■ What is required
The following data has a line with "Task: Click the Lets Encrypt Domain label" and a line with "You are a computer-use agent. Screen". Write out exactly those lines and all the lines between them.

Stored data:
[Start of Attachment]

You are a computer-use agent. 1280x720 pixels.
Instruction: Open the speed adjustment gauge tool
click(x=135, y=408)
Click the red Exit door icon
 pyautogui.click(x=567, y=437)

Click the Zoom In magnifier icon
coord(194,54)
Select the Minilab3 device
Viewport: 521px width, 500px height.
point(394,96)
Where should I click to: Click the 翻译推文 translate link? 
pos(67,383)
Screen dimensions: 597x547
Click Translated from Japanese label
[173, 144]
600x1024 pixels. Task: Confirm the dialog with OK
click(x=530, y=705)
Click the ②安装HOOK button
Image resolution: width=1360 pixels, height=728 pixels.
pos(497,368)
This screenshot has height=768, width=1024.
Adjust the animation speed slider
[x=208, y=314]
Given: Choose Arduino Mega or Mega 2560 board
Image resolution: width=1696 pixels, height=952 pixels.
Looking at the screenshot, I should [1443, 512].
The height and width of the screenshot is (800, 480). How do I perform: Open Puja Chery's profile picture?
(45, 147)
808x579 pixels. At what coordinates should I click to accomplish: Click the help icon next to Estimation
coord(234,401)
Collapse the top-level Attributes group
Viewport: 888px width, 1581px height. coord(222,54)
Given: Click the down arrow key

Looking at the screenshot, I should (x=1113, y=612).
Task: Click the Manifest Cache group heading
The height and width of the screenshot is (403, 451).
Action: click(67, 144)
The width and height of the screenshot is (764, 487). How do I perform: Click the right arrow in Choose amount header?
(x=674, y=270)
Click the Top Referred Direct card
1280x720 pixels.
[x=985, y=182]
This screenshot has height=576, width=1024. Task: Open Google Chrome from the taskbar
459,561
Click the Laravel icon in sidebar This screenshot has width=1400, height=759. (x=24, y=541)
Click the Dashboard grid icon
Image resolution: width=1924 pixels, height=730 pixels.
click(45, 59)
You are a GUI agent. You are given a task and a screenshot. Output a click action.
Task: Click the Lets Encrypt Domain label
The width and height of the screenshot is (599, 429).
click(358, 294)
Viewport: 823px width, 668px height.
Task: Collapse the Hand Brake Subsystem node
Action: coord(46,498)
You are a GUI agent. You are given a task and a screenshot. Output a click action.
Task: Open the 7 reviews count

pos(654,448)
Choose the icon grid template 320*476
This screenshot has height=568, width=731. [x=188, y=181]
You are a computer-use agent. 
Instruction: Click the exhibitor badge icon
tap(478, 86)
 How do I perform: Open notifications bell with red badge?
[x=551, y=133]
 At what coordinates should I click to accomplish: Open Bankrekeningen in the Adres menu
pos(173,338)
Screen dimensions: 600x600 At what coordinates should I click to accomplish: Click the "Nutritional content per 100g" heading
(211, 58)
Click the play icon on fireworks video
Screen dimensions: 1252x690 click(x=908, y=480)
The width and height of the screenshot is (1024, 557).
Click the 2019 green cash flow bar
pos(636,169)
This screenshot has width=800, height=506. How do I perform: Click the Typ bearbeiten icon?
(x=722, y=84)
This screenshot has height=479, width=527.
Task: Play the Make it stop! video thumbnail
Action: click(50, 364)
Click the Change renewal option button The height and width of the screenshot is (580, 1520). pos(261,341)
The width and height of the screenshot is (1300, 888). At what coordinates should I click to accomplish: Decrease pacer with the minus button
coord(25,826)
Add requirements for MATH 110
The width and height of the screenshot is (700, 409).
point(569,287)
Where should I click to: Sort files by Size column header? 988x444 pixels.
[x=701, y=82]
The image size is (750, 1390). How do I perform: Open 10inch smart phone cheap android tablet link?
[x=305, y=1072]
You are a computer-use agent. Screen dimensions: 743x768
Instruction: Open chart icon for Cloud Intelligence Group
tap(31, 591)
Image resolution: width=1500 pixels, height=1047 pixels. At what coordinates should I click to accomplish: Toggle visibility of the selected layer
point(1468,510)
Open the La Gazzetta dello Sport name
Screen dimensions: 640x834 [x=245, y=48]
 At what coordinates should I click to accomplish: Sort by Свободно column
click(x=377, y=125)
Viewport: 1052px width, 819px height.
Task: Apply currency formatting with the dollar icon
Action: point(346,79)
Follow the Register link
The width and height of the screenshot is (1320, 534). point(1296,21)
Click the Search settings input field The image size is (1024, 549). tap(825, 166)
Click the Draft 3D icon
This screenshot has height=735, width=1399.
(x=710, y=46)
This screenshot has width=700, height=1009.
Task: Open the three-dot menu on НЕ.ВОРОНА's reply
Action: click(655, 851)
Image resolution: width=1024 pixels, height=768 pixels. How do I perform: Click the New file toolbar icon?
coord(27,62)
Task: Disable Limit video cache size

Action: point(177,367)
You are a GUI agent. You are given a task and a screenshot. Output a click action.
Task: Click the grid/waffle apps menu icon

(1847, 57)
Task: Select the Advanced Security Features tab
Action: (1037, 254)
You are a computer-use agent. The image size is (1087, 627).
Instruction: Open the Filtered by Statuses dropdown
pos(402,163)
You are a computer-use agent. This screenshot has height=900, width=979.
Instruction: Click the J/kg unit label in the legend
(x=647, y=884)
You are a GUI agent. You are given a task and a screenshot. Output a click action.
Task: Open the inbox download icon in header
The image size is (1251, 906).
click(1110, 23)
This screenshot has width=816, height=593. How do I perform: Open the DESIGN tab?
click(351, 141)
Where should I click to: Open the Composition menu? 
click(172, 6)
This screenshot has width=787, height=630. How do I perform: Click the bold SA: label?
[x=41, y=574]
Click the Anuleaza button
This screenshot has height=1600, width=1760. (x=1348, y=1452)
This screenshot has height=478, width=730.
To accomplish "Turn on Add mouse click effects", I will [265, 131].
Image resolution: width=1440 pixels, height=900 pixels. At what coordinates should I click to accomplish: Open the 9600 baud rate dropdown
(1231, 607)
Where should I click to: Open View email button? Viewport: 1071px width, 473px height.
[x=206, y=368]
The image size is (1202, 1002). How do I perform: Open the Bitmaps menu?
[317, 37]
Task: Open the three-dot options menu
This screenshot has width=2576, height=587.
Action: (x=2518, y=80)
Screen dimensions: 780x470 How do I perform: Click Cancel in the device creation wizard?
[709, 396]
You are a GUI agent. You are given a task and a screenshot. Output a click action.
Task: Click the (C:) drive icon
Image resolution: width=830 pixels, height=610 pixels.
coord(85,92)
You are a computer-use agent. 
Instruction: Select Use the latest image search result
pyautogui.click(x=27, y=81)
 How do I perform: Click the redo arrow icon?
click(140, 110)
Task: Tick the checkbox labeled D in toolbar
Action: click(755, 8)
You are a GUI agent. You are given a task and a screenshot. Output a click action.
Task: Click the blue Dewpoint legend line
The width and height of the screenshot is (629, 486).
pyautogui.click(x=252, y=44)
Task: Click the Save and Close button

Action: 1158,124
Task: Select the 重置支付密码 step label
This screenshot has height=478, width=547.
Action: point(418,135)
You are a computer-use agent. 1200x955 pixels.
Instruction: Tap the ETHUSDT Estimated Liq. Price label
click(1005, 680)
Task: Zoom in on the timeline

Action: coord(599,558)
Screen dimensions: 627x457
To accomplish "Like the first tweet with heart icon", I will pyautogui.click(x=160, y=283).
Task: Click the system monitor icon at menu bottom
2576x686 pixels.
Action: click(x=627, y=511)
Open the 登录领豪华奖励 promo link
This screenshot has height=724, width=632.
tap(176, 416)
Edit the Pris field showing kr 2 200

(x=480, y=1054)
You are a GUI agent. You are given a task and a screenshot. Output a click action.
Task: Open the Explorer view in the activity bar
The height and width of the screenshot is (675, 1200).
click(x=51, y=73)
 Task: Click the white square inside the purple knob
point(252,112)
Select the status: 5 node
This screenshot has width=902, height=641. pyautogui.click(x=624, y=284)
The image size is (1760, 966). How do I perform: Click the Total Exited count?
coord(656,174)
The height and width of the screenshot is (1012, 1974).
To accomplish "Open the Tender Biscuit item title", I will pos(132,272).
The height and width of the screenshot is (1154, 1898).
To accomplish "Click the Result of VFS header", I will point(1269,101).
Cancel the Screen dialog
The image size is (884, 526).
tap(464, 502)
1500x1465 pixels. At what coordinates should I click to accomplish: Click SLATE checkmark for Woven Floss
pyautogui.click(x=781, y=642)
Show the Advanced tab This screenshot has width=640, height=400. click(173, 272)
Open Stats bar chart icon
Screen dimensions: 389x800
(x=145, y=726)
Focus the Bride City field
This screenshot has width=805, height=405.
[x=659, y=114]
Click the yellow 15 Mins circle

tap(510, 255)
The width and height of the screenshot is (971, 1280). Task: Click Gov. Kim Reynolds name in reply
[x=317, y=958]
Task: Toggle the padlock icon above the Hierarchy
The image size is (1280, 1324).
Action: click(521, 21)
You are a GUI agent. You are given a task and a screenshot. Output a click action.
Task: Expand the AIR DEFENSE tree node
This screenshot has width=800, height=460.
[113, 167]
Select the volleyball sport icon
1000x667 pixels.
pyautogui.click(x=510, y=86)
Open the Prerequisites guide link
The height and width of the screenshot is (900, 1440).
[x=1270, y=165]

[End of Attachment]

■ Exercise solution
Task: Click the Lets Encrypt Domain label
The width and height of the screenshot is (599, 429).
click(358, 294)
Viewport: 823px width, 668px height.
Task: Collapse the Hand Brake Subsystem node
Action: coord(46,498)
You are a GUI agent. You are given a task and a screenshot. Output a click action.
Task: Open the 7 reviews count

pos(654,448)
Choose the icon grid template 320*476
This screenshot has height=568, width=731. [x=188, y=181]
You are a computer-use agent. 
Instruction: Click the exhibitor badge icon
tap(478, 86)
 How do I perform: Open notifications bell with red badge?
[x=551, y=133]
 At what coordinates should I click to accomplish: Open Bankrekeningen in the Adres menu
pos(173,338)
Screen dimensions: 600x600 At what coordinates should I click to accomplish: Click the "Nutritional content per 100g" heading
(211, 58)
Click the play icon on fireworks video
Screen dimensions: 1252x690 click(x=908, y=480)
The width and height of the screenshot is (1024, 557).
Click the 2019 green cash flow bar
pos(636,169)
This screenshot has width=800, height=506. How do I perform: Click the Typ bearbeiten icon?
(x=722, y=84)
This screenshot has height=479, width=527.
Task: Play the Make it stop! video thumbnail
Action: click(50, 364)
Click the Change renewal option button The height and width of the screenshot is (580, 1520). pos(261,341)
The width and height of the screenshot is (1300, 888). At what coordinates should I click to accomplish: Decrease pacer with the minus button
coord(25,826)
Add requirements for MATH 110
The width and height of the screenshot is (700, 409).
point(569,287)
Where should I click to: Sort files by Size column header? 988x444 pixels.
[x=701, y=82]
The image size is (750, 1390). How do I perform: Open 10inch smart phone cheap android tablet link?
[x=305, y=1072]
You are a computer-use agent. Screen dimensions: 743x768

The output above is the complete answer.